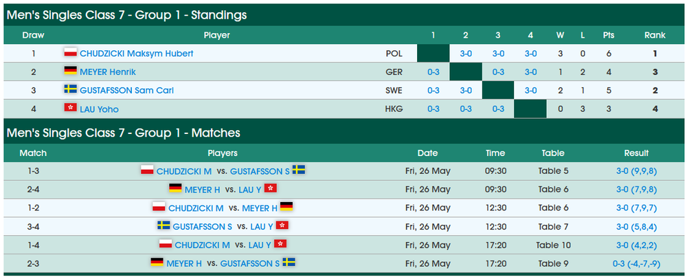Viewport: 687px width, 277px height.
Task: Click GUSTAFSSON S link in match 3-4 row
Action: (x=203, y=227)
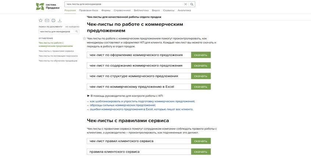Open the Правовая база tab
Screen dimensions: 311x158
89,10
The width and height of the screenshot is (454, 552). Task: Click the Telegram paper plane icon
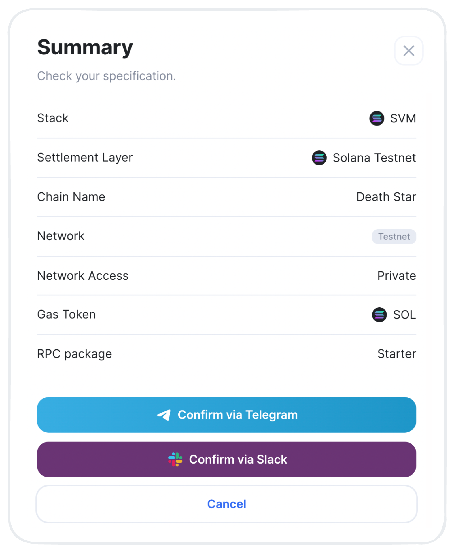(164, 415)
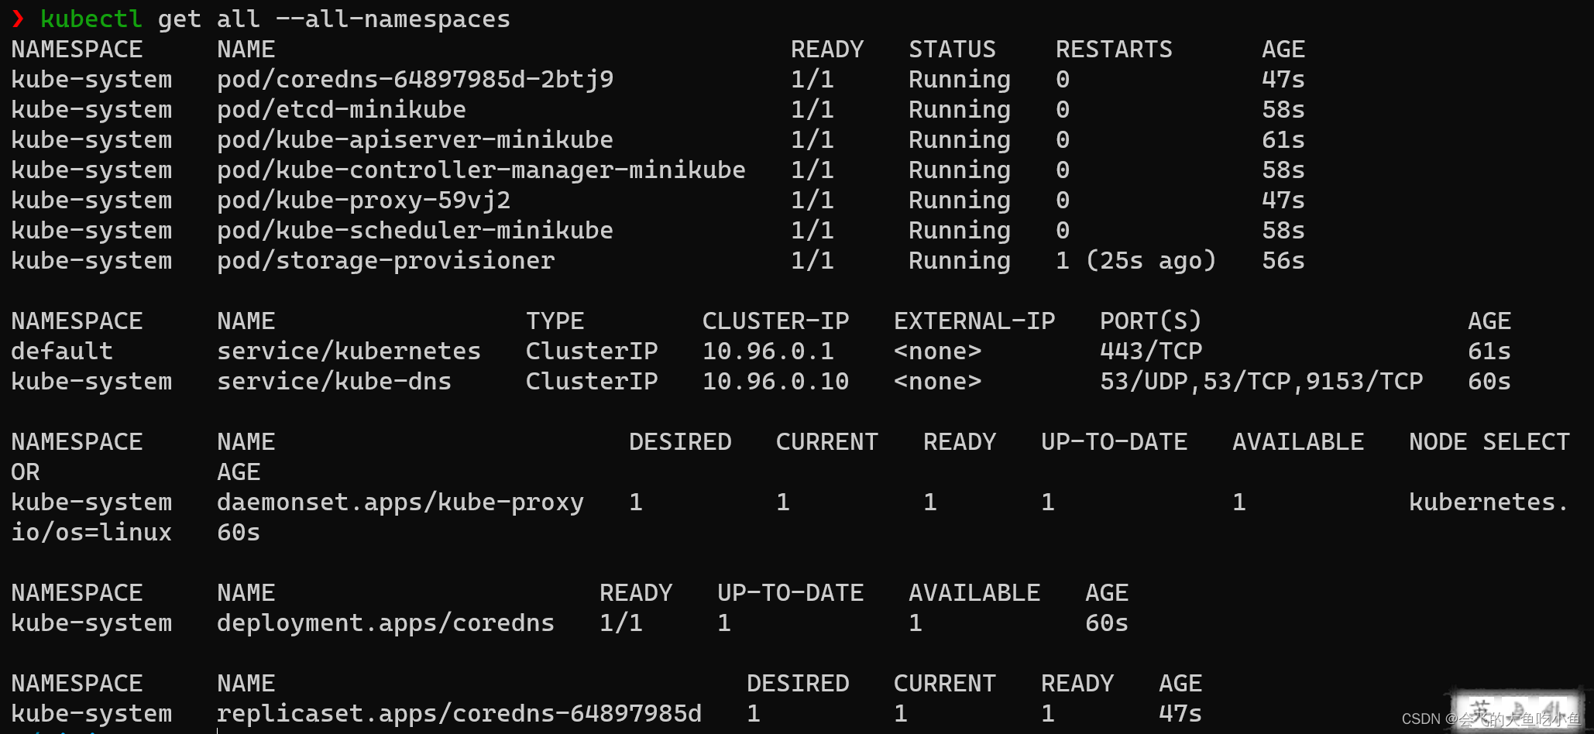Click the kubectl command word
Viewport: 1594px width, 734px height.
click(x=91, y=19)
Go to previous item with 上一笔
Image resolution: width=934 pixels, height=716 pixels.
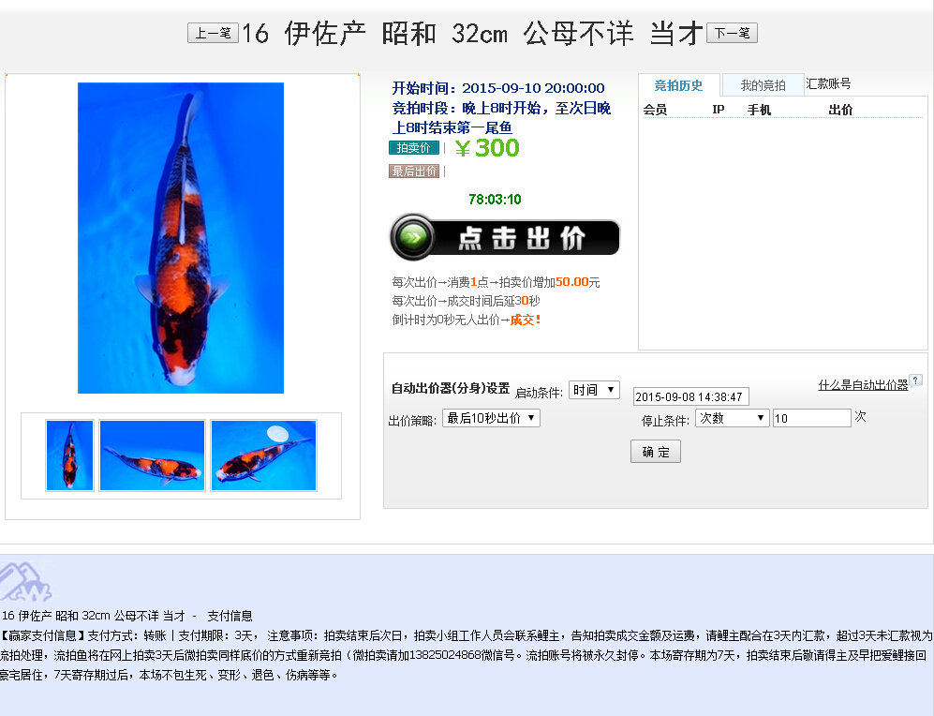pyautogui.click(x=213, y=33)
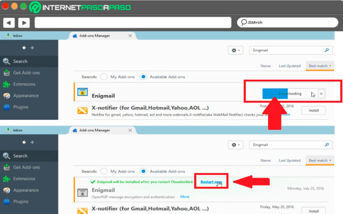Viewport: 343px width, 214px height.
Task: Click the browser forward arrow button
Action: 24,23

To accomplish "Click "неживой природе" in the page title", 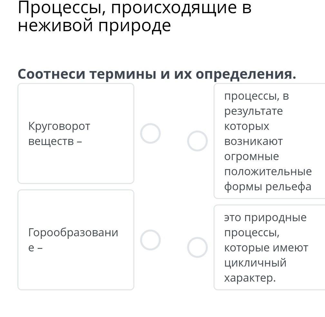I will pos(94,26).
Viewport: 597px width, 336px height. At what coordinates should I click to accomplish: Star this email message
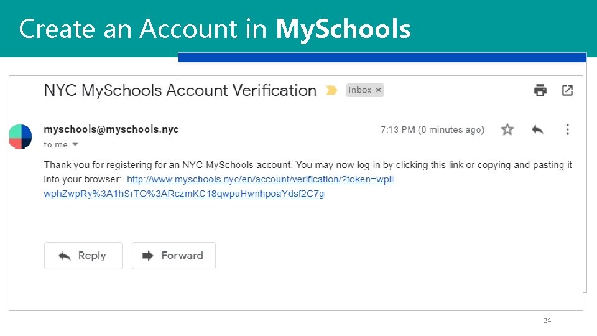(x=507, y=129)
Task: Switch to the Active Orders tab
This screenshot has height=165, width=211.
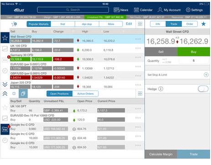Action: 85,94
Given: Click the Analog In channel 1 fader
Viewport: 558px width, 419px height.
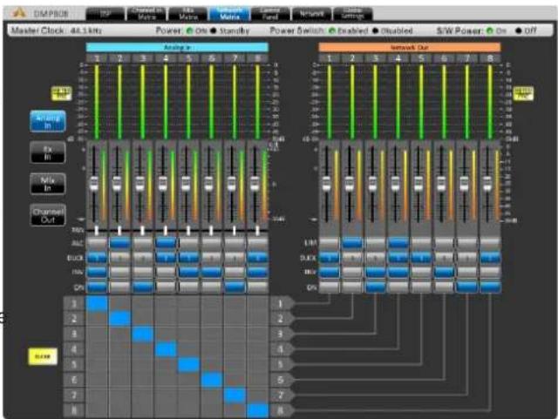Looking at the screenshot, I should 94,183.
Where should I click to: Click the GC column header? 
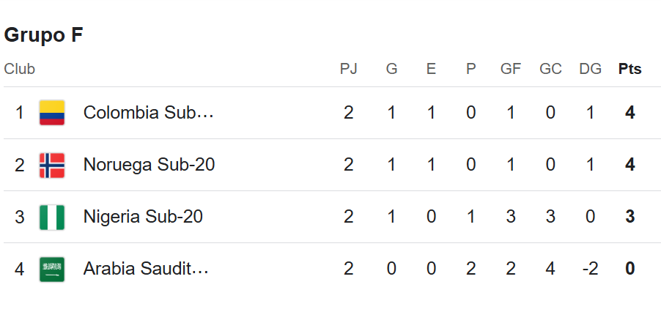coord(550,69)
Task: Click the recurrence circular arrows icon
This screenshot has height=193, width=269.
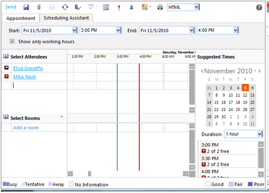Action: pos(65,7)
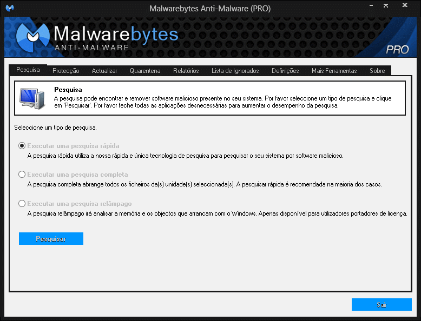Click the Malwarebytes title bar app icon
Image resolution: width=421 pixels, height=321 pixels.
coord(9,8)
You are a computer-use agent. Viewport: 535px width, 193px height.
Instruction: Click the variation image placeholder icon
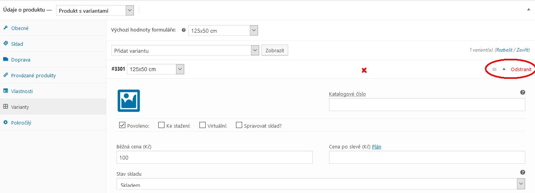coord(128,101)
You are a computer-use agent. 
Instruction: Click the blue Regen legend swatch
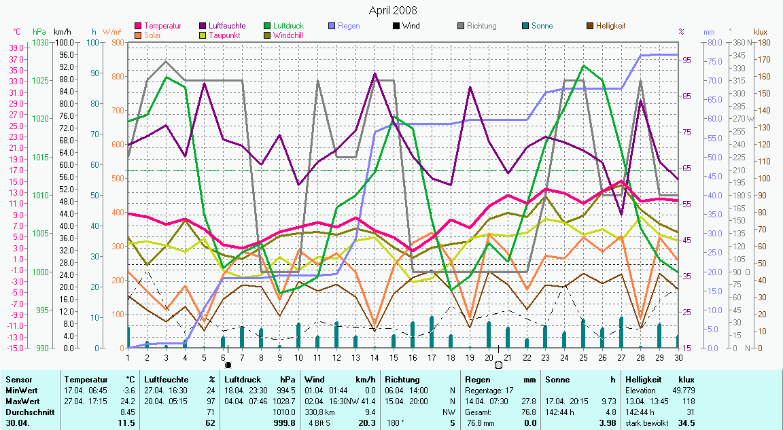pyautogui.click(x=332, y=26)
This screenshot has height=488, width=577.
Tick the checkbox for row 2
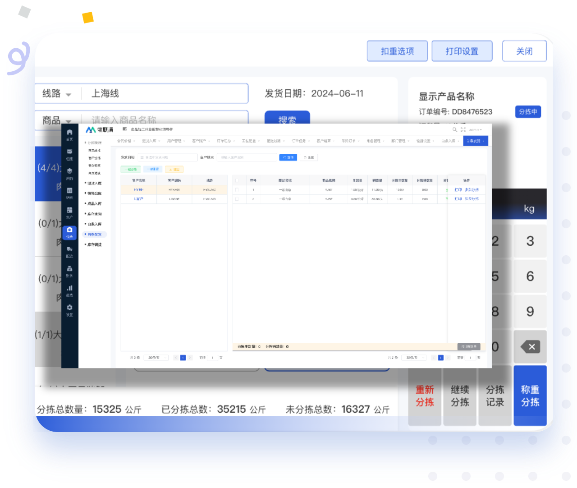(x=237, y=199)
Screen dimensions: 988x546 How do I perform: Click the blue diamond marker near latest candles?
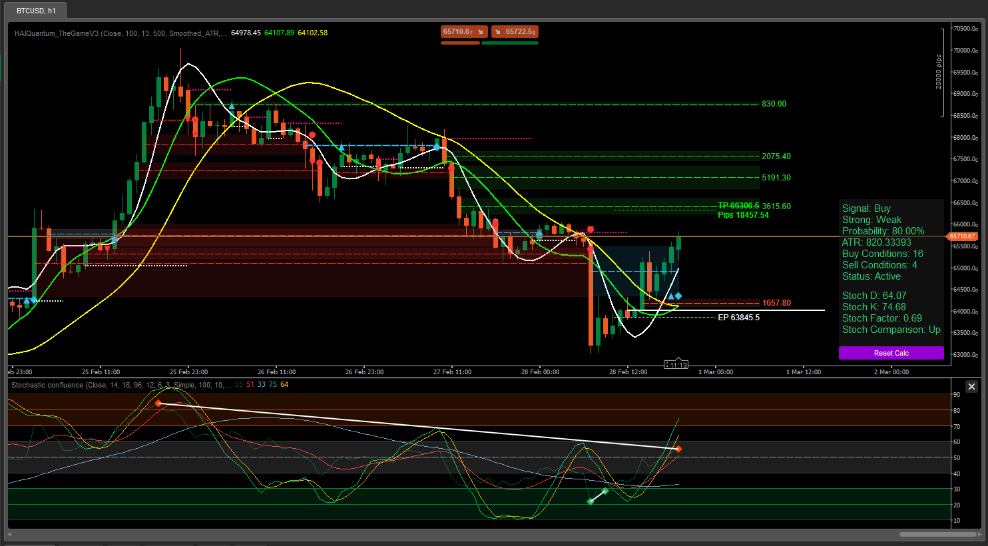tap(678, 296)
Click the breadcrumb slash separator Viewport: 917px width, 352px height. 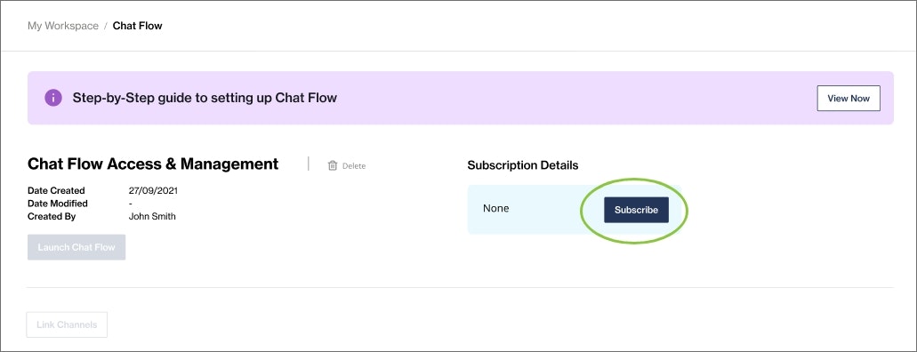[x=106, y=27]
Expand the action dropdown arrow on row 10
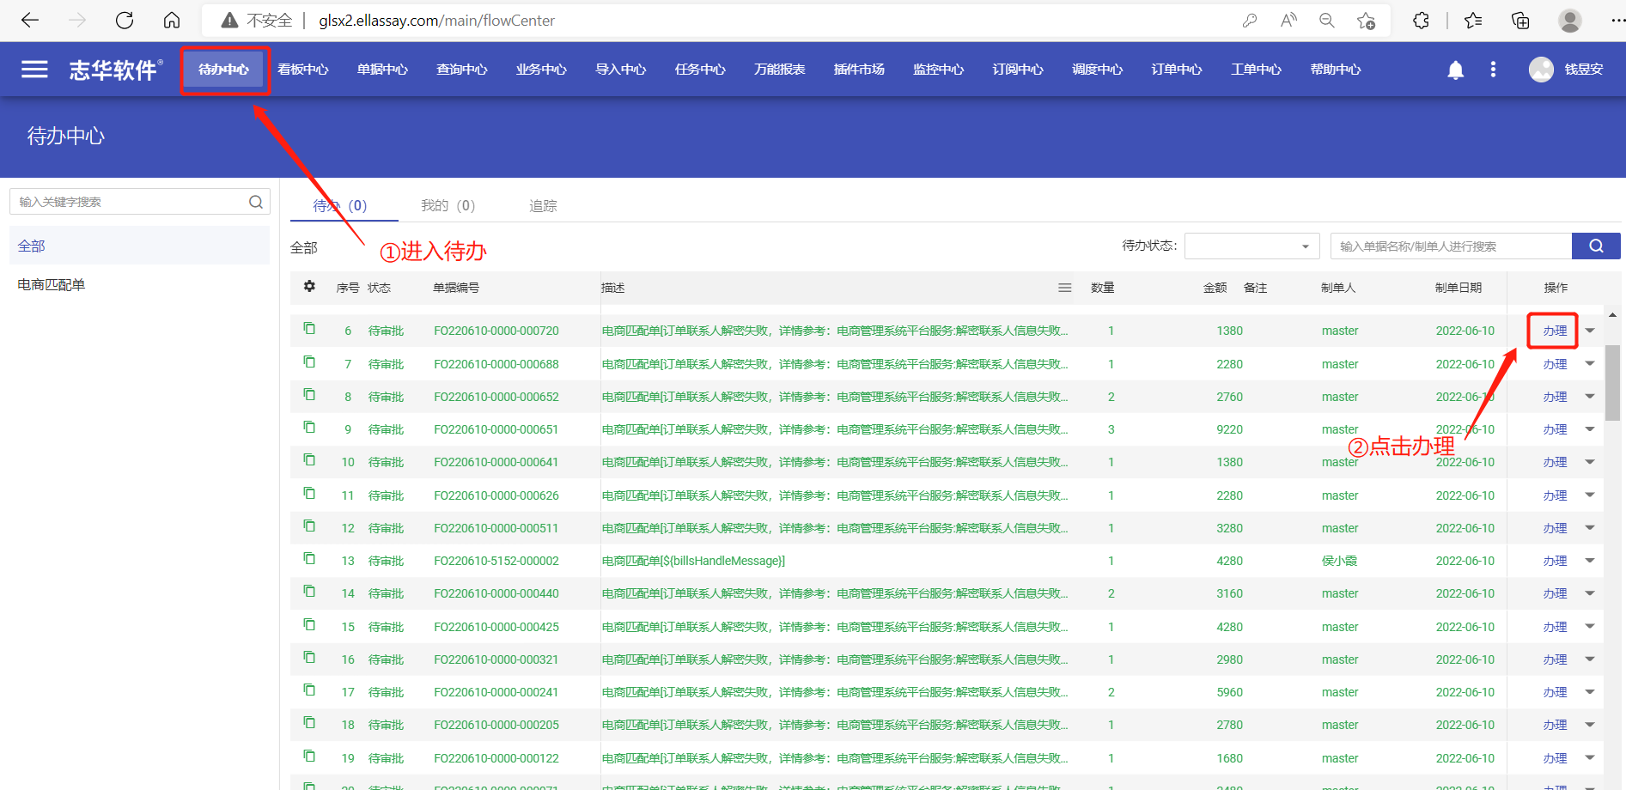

__WHAT YOU SHOULD DO__: I need every line from the material that contains the word "agent".

__WORKED SOLUTION__:
You are a computer-use agent. Viewport: 535px width, 193px height.
You are a computer-use agent. 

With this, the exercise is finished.